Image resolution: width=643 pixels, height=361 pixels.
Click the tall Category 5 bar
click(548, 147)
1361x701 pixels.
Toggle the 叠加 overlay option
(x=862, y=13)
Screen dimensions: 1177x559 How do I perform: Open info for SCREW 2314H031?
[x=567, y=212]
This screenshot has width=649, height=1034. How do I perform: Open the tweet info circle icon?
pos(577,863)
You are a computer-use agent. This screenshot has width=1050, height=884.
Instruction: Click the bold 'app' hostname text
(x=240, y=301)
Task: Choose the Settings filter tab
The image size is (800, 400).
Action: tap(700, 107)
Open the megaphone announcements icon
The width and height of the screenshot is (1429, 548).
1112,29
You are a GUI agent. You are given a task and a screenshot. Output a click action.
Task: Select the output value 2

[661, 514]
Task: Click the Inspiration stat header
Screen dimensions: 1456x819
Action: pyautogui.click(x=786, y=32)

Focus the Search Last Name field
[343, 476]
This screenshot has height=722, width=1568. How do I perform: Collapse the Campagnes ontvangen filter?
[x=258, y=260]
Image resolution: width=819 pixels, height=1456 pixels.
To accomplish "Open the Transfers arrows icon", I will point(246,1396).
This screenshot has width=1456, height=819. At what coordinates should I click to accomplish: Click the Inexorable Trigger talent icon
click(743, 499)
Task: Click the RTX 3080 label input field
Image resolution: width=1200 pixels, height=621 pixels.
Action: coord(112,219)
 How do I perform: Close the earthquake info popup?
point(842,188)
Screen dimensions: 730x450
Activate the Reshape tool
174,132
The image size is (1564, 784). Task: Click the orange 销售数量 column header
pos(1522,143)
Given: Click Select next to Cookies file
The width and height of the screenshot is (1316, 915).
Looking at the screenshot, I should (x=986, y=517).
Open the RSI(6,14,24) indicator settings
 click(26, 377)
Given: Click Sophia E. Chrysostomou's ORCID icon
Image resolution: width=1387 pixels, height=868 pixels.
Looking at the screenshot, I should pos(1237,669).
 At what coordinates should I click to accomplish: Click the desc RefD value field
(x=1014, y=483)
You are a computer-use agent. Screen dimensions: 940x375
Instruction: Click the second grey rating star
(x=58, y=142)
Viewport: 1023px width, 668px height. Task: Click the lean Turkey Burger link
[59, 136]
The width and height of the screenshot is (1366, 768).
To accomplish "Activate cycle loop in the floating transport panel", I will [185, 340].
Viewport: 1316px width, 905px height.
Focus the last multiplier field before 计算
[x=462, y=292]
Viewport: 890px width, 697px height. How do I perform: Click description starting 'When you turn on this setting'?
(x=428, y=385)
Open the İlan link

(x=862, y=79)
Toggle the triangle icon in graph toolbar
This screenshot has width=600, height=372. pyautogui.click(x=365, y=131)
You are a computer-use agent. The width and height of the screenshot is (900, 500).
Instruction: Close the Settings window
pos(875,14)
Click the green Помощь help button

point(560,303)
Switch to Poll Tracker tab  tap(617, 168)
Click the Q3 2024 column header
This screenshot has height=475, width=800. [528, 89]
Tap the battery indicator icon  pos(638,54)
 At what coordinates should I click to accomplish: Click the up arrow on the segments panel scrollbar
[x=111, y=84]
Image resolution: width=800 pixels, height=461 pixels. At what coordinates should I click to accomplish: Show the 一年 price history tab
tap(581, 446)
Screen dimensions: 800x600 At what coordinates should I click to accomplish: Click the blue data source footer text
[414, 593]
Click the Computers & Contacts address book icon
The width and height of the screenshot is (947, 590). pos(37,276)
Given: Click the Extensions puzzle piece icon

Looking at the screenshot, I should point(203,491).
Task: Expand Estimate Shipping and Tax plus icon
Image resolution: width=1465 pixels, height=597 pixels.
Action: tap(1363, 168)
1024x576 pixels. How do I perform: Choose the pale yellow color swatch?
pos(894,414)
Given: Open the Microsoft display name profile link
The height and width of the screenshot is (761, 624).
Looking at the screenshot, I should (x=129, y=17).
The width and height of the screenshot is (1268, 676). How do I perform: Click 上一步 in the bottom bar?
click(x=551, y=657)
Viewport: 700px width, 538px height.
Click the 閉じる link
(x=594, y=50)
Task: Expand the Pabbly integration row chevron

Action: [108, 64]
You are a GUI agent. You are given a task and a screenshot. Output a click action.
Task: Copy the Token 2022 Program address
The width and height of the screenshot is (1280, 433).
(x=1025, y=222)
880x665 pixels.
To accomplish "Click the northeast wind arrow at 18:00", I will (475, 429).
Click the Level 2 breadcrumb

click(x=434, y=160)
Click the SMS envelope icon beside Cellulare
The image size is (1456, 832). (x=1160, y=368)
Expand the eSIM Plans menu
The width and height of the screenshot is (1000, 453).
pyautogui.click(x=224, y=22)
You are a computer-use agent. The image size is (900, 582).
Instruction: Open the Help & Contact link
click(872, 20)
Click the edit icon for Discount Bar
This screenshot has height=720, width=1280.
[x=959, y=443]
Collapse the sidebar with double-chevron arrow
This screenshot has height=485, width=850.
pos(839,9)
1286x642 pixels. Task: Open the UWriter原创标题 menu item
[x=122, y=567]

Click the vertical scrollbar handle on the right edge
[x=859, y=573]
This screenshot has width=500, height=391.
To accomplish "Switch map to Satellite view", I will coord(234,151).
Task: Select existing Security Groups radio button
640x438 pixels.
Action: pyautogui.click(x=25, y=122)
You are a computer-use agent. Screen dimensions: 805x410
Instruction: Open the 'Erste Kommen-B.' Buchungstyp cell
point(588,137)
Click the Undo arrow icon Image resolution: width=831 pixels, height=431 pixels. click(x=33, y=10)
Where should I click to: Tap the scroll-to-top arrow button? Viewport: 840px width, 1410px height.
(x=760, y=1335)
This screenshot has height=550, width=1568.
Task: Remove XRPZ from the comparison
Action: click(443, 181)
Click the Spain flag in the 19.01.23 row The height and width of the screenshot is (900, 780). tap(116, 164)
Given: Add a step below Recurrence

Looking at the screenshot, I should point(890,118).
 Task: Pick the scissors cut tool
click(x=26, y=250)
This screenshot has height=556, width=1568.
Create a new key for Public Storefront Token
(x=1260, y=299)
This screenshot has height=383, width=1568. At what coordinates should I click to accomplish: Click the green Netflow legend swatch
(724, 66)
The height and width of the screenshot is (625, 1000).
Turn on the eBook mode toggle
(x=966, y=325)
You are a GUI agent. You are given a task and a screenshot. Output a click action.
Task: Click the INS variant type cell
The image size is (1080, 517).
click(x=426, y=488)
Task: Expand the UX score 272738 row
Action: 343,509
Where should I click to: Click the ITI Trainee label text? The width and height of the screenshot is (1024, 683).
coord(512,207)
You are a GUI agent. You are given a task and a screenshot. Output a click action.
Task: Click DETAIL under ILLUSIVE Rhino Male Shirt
········
• [ASSIGNMENT] Across the listing above, how many lines include the word "Switch"? Answer with only the number.

• [WRITTEN RESPONSE] 2